Opinie

Reformatie doopt door onderdompeling

Philipp Melanchthon houdt een druipend kind vast boven de doopvont. Het is een van de raadsels van het Reformations­altar in Wittenberg. Niemand weet waarom juist hij dat doet, want hij heeft geen kerkelijk ambt.

Dr. H. van den Belt
13 November 2010 10:30Gewijzigd op 14 November 2020 12:31
Lucas Cranach der Ältere schilderde Melanchthon (linksboven) op het Reformationsaltar in Wittenberg terwijl hij een druipend kind boven de doopvont houdt.  Foto RD/Archief
Lucas Cranach der Ältere schilderde Melanchthon (linksboven) op het Reformationsaltar in Wittenberg terwijl hij een druipend kind boven de doopvont houdt.
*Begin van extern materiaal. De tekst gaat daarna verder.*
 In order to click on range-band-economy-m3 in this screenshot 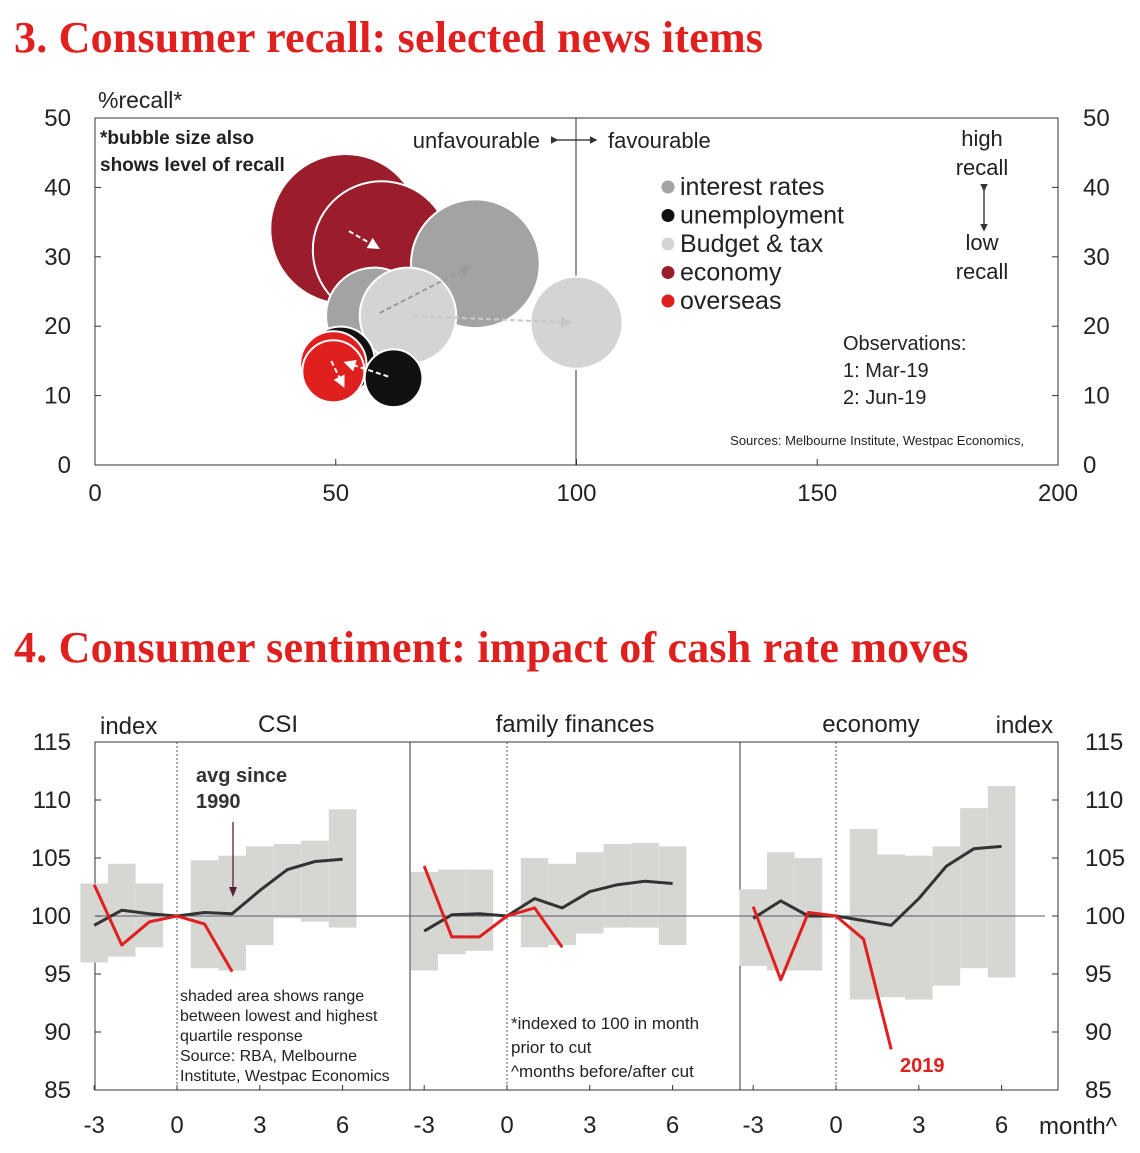, I will do `click(919, 928)`.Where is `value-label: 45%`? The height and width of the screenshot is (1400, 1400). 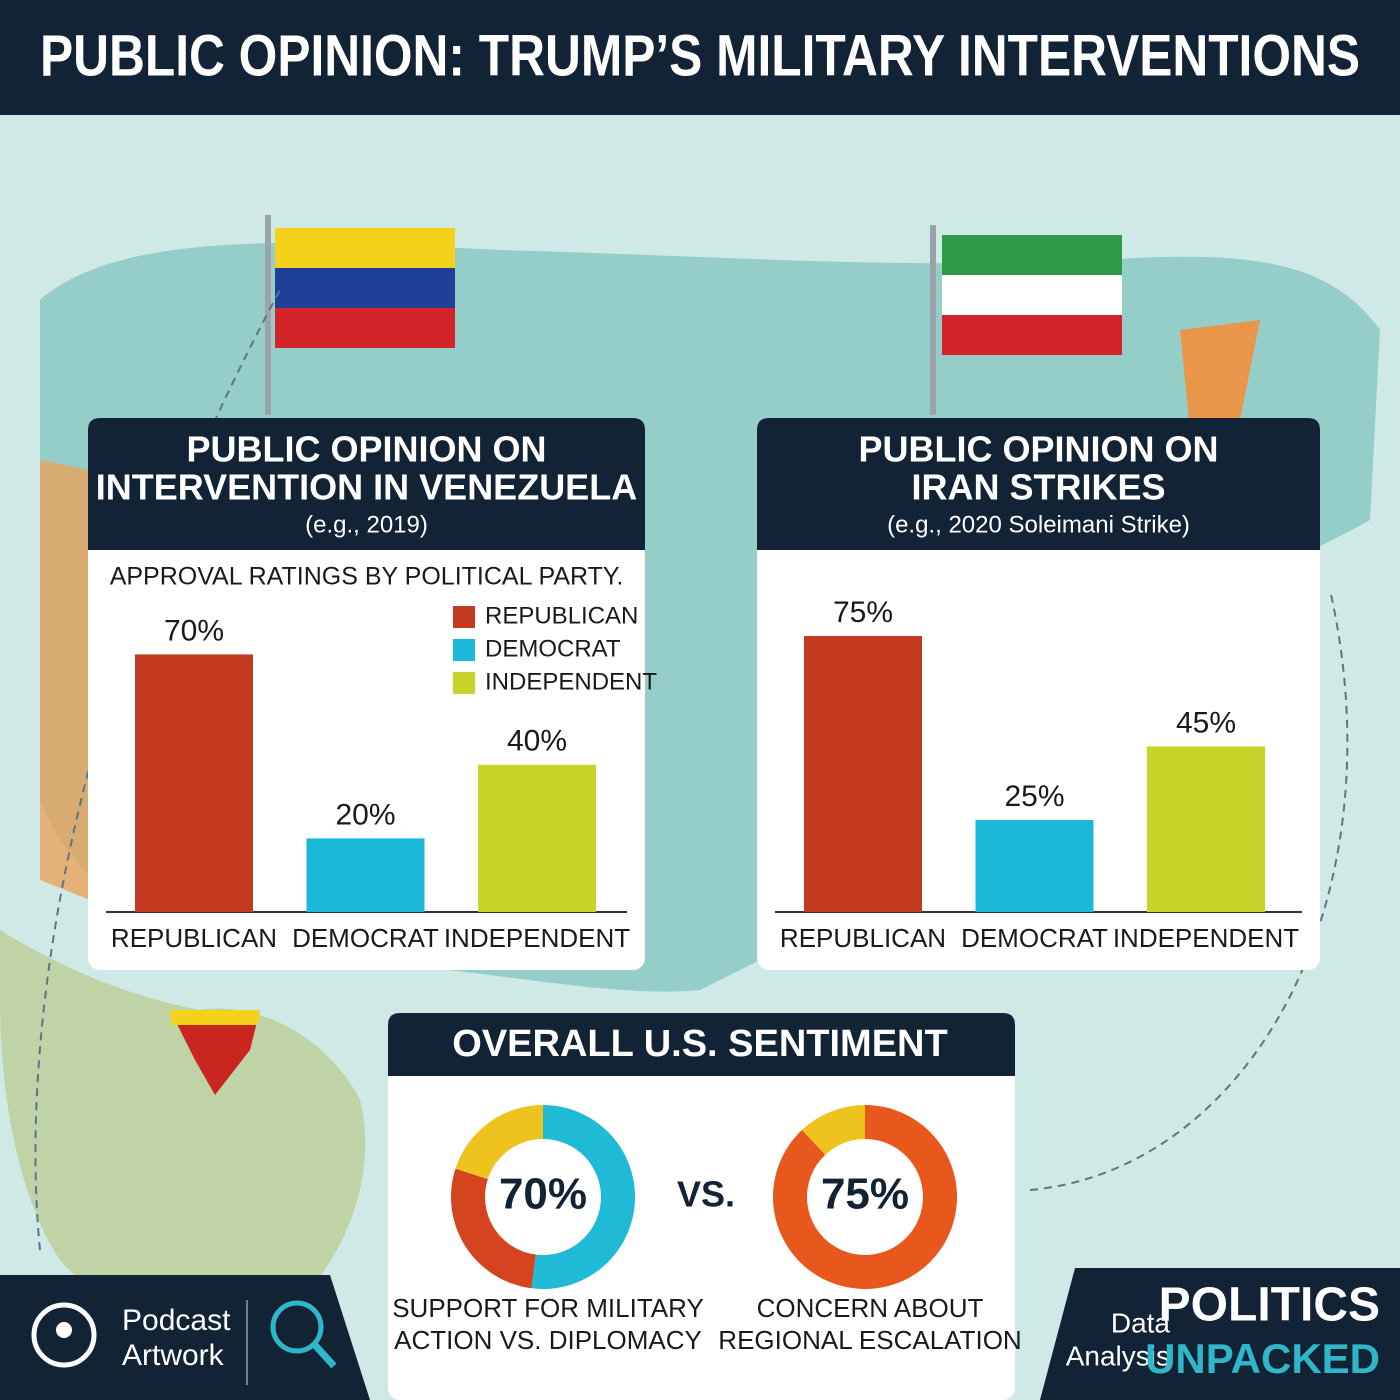 value-label: 45% is located at coordinates (1206, 722).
Foto RD/Archief

Lucas Cranach der Äl­tere (1472-1553), de hofschilder van de keurvorst van Saksen, is bekend om de portretten van zijn vrienden Maarten Luther en Katherina von Bora. Daarnaast heeft hij talloze afbeeldingen gemaakt van Bijbelse taferelen. De lutherse traditie heeft geen bezwaar tegen beelden in de kerk als boeken voor de leken. Zo is in 1547 in het koor van de kerk van Luther een metershoge altaarschildering geplaatst.
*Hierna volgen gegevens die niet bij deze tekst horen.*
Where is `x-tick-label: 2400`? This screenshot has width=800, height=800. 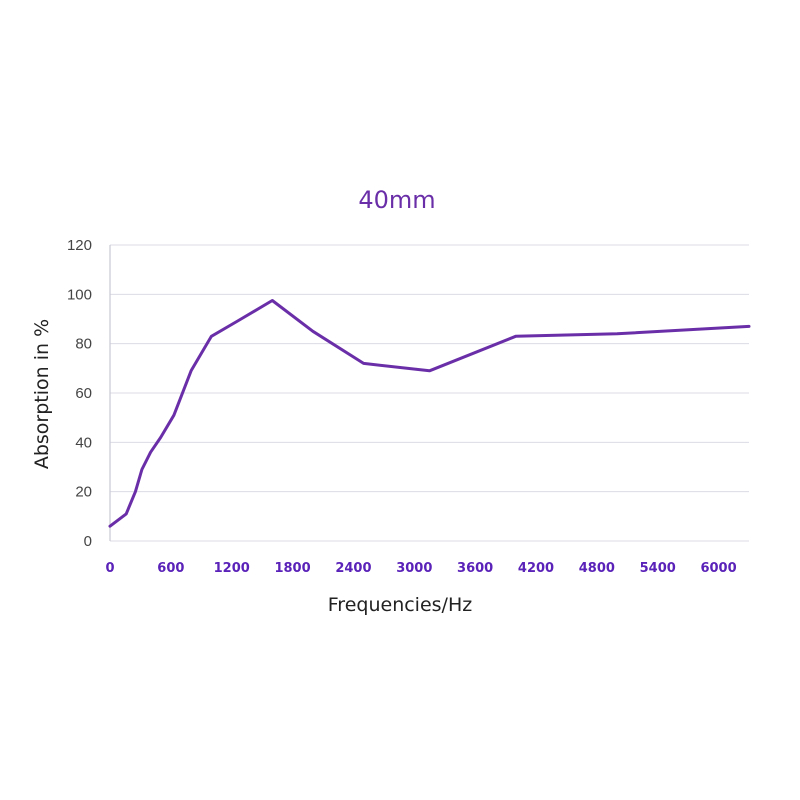
x-tick-label: 2400 is located at coordinates (353, 568).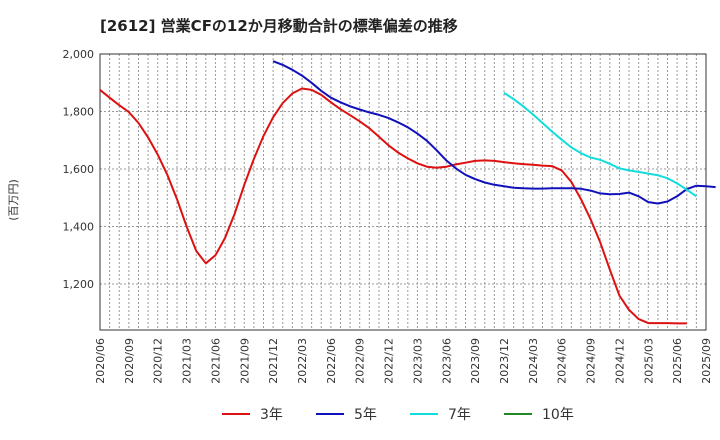  I want to click on legend-label-2: 5年, so click(366, 415).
De sacramenten doop en avondmaal staan met de biecht op drie grote panelen. Ze worden gedragen door de prediking; op het onderste paneel wijst Luther vanaf de preekstoel naar de gekruisigde Christus. Cranach laat zien waar het in de kerk om draait. „De kerk is de gemeenschap van de heiligen, waarin het Evangelie zuiver geleerd wordt, en waarin de sacramenten op de juiste wijze worden bediend”, aldus Melanchthon in de Augsburgse Confessie van 1530.

Philipp Melanchthon (1497-1560), die 450 jaar geleden overleed, hoort bij de lutherse reformatie. Toch oefent hij via zijn leer­ling Zacharias Ursinus (1534-1583) ook invloed uit op de gereformeerde traditie. In de Heidelbergse Catechismus (1563) is dat goed te merken. De definitie van het Evangelie, dat in het paradijs is geopenbaard en in de ceremoniën van de Wet afgebeeld (zondag 6), komt ook voor in de ”Loci Communes”, waarin Melanchthon de grondbegrippen van het christelijke geloof behandelt. Het woord troost is een kernwoord van zijn theologie.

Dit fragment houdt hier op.